What to do: Copy the lines of the records verbatim, from the line containing "Viewport: 1441px width, 798px height." through the line containing "Click the Excel", including both of those lines.

Given records:
------------

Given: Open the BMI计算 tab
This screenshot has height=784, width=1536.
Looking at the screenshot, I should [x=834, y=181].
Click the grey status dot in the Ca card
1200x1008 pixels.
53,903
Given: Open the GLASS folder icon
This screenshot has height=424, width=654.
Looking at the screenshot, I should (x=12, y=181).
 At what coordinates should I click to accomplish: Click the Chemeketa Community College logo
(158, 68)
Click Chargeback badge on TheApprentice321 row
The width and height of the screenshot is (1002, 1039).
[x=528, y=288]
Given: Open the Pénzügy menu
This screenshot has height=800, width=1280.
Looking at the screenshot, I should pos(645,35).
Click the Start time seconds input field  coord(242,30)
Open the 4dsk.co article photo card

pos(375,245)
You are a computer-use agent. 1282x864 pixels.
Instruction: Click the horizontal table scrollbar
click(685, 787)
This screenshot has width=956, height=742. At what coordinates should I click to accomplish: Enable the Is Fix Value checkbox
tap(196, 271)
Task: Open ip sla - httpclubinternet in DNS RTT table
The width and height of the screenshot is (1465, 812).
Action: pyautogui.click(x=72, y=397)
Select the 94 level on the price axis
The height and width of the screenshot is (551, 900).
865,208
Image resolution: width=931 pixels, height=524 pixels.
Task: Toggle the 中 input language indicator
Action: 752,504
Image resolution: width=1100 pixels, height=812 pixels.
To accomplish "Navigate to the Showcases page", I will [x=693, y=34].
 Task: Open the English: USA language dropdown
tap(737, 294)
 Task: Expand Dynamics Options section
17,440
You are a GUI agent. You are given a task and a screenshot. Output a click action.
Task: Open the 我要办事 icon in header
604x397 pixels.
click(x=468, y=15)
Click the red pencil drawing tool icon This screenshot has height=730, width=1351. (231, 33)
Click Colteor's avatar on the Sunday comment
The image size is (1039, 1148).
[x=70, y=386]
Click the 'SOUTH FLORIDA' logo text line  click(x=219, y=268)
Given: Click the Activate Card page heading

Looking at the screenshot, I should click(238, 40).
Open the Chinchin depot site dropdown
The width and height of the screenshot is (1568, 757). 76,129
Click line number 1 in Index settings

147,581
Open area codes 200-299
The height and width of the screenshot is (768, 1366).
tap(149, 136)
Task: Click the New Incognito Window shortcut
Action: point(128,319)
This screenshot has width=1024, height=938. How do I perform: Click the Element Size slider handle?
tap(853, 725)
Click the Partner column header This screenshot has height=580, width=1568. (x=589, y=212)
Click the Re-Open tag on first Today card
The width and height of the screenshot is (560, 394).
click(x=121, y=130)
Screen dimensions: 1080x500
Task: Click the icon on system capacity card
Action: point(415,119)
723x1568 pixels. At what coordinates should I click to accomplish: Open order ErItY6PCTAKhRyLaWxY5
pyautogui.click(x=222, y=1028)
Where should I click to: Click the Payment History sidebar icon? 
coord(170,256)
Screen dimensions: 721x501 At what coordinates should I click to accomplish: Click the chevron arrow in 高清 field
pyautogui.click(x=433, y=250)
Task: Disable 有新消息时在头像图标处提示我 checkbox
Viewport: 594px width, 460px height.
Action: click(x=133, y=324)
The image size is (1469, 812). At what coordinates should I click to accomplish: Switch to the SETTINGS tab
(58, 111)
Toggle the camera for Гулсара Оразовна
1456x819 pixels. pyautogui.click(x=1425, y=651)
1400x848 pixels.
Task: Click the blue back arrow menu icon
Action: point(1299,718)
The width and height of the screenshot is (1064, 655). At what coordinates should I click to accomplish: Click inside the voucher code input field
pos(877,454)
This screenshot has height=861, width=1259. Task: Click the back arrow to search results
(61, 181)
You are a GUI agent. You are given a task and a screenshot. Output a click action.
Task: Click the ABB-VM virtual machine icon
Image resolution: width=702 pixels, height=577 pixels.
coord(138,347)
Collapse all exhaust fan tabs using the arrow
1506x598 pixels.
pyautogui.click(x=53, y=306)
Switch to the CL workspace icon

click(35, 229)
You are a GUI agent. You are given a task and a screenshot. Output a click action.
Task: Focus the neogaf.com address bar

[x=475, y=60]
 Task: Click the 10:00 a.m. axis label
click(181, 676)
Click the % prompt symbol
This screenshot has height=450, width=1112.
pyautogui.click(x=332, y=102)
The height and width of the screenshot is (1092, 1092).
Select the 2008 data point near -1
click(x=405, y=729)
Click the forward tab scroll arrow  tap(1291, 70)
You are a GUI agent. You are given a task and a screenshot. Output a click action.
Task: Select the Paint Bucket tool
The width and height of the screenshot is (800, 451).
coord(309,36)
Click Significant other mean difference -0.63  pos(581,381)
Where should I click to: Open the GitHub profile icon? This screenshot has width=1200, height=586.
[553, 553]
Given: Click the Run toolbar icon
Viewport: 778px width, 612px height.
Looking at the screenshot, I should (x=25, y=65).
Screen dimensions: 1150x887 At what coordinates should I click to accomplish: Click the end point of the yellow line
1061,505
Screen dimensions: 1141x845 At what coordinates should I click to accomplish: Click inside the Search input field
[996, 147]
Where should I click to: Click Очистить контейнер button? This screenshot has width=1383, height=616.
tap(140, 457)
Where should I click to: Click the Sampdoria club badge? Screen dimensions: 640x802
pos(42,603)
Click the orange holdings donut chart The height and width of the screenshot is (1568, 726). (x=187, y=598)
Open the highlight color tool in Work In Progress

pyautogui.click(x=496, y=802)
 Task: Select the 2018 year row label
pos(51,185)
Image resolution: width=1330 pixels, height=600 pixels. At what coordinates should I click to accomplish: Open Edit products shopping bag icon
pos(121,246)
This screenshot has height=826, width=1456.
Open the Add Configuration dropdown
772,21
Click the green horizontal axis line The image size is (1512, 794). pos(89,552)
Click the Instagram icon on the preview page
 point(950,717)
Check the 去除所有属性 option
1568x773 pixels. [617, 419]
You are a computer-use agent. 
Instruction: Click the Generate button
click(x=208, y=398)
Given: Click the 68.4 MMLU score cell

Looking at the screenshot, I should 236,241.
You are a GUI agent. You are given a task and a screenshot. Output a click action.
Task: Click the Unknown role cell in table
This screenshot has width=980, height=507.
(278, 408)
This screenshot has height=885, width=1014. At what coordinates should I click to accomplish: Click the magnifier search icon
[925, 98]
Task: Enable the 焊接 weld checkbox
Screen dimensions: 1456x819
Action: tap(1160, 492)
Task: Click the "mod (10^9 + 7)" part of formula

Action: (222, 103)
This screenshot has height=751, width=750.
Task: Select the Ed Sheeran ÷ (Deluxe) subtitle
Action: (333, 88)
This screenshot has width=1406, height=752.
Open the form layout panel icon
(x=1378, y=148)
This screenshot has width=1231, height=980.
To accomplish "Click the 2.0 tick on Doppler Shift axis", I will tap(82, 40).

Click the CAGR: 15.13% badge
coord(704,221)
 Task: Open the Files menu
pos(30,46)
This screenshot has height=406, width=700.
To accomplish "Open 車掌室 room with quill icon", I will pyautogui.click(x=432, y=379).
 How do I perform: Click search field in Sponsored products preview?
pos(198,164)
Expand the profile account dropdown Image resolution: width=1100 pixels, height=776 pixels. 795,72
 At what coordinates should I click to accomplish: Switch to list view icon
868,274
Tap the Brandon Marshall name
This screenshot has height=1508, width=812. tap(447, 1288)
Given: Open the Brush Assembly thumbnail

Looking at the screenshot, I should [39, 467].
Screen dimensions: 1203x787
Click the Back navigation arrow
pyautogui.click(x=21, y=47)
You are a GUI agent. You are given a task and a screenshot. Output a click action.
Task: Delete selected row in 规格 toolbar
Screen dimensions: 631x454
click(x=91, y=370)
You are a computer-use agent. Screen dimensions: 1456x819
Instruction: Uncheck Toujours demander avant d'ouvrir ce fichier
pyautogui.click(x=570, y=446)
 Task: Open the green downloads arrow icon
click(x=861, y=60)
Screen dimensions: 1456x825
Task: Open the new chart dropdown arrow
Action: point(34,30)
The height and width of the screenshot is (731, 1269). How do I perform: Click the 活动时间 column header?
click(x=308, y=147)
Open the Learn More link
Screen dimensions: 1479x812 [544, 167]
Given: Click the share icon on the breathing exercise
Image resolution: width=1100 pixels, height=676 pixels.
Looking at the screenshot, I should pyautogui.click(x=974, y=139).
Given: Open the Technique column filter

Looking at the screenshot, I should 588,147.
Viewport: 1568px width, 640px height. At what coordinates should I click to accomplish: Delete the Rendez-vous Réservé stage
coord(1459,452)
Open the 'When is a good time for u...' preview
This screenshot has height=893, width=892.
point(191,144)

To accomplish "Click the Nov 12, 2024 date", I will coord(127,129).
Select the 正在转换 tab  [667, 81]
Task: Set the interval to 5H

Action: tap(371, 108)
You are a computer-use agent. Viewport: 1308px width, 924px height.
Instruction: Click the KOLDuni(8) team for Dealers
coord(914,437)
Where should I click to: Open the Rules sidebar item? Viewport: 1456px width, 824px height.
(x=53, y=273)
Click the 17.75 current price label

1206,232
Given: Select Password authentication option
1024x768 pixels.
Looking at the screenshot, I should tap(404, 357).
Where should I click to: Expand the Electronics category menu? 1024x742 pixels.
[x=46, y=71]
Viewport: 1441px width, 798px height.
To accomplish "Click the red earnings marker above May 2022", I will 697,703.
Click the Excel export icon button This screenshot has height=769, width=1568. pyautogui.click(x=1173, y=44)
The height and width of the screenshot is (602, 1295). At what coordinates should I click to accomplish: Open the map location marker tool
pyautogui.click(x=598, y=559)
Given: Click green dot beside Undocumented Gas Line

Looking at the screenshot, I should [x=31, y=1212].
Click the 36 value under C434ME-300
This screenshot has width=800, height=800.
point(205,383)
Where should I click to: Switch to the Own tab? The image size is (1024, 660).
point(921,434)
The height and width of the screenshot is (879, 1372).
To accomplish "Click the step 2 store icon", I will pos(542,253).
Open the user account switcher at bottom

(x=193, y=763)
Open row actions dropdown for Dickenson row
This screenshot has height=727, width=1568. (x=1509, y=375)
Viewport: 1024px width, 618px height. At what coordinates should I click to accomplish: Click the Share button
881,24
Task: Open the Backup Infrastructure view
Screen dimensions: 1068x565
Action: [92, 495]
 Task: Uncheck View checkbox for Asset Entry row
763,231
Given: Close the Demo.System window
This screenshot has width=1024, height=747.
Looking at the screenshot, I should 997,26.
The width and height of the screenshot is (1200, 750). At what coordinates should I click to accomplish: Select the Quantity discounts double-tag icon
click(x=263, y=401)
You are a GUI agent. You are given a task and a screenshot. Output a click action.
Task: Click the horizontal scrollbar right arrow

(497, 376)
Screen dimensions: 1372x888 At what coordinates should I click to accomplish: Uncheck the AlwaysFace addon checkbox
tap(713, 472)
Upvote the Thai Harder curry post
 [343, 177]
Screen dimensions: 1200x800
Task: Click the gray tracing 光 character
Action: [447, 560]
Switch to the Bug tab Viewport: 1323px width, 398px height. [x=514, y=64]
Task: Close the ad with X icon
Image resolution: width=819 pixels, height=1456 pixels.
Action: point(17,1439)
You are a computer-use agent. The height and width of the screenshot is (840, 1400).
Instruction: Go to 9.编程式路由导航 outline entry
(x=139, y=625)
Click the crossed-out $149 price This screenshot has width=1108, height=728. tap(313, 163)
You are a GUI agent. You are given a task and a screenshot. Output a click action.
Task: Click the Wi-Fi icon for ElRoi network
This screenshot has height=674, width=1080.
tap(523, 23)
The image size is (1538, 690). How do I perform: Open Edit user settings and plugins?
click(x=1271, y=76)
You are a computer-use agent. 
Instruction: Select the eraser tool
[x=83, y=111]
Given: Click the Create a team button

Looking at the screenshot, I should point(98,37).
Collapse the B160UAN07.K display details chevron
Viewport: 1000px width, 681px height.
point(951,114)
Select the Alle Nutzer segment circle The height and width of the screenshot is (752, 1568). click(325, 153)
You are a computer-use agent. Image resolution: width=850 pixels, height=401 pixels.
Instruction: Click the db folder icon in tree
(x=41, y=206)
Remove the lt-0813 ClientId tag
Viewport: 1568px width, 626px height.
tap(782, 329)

------------

Output of the task:
Viewport: 1441px width, 798px height.
To accomplish "Click the red earnings marker above May 2022", I will 697,703.
Click the Excel export icon button This screenshot has height=769, width=1568. pyautogui.click(x=1173, y=44)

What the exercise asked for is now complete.